U-46 board OKs resolution supporting charter school
With some hesitance, Elgin schools' officials gave conditional approval Monday night for a charter school proposal to move forward.
The Elgin Area School District U-46 school board voted 6-1 approving a resolution authorizing the Elgin Math and Science Academy charter school proposal provided both parties can agree on a satisfactory contract by June 30.
The board went against the recommendation of district administrators who had urged denial of the charter proposal in March based on flaws in its education and business plans, and for not adequately addressing the needs of at-risk populations.
A 2014 proposal by the same Elgin Charter School Initiative was denied by the U-46 school board and the Illinois State Charter School Commission.
"I feel good about what we have put together," school board member Veronica Noland said. "I feel that this is the right way to go. I base this on the overwhelming amount of input that I have received in favor of this charter."
Noland said it was a difficult decision to go against the district staff's recommendation, but she believes the charter school's expeditionary learning model could be replicated.
Critics say the school would draw resources away from public education while creating an "elite" school that won't provide equal opportunity for all students, especially those with special needs, such as English language learners and students with disabilities.
U-46 is a majority-minority district with more than 40,000 students. Because charter schools operate within public school districts' boundaries, they are funded through property taxes and accountable to the districts funding them.
Supporters spoke during the public comments portion of the meeting imploring the school board to give its blessing to the charter.
"We believe the proposed curriculum, environment and school culture will ignite a passion in our students for life-long learning," said Melanie Gibb of Elgin, a member of the academy design team.
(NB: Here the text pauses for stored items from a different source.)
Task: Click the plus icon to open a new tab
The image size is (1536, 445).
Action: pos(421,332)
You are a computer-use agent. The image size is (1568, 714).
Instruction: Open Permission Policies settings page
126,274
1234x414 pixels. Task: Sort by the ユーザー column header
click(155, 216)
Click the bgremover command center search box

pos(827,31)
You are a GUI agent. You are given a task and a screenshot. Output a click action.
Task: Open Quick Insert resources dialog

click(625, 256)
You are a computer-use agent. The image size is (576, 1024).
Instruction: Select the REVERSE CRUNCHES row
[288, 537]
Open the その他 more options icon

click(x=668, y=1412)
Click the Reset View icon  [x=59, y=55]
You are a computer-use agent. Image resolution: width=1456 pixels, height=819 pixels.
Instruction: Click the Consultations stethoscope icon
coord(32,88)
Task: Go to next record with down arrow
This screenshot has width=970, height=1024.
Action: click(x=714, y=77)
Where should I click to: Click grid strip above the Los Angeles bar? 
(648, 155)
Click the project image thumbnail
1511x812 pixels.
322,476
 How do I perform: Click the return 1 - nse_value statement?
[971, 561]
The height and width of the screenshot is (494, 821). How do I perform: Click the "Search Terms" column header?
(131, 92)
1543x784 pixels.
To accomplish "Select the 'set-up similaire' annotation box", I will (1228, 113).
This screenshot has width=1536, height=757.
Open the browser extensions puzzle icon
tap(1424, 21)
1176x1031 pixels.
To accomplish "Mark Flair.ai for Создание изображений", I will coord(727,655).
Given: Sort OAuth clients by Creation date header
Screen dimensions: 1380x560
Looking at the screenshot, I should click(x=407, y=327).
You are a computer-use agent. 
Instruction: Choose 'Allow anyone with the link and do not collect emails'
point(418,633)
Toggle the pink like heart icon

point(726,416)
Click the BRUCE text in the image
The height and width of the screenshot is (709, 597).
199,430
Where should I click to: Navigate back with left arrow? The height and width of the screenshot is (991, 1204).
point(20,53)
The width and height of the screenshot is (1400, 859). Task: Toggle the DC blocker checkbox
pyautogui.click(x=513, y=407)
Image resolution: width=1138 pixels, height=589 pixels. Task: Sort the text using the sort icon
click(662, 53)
The school's opening hinges on the group's ability to borrow nearly $4 million to finance needed renovations of the proposed site -- the former Fox River Country Day School at 1600 Dundee Ave., owned by the city of Elgin and near Kane County Forest Preserve land -- and to initially fund operations.
School board member Traci O'Neal Ellis said there are a lot of problems with the current proposal.
"This is an undesirable location from my perspective," she said, questioning why the district would pay for upgrades to a building it doesn't own. "U-46 has buildings that we already own and maintain. Somehow I feel like this proposal became more about that property than about the school itself."
Despite lingering concerns about the school's finances, Ellis voted for conditional approval provided the charter group addresses the board's legitimate concerns by the final contract submittal.
Several elected officials from the city of Elgin and Kane County voiced their support for the proposal and for filling that site with another school.
"This facility would be a good neighbor," said Becky Gilliam of West Dundee, a Kane County Board member in whose district the school would fall. "To have these buildings filled again will be so important for the economic development, and also the well-being of the community."
Elgin City Councilwoman Carol Rauschenberger said there was much opposition to the Aurora-based Illinois Math and Science Academy when it was first proposed as well.
"What I look forward to is a productive collaboration with U-46, city of Elgin, EMSA and the Kane County Forest Preserve District," she said.
If ultimately approved, the charter school would open in August 2018 with students in kindergarten through third grade. Each year, another grade would be added, eventually offering classes through eighth grade.
In year one, with 200 students, the academy would cost U-46 roughly $2 million -- less than half of 1 percent of the district's roughly $512 million in revenues for the current school year. At full enrollment of 450 students in the sixth year, the financial impact would be less than 1 percent of U-46's current revenue, according to the group.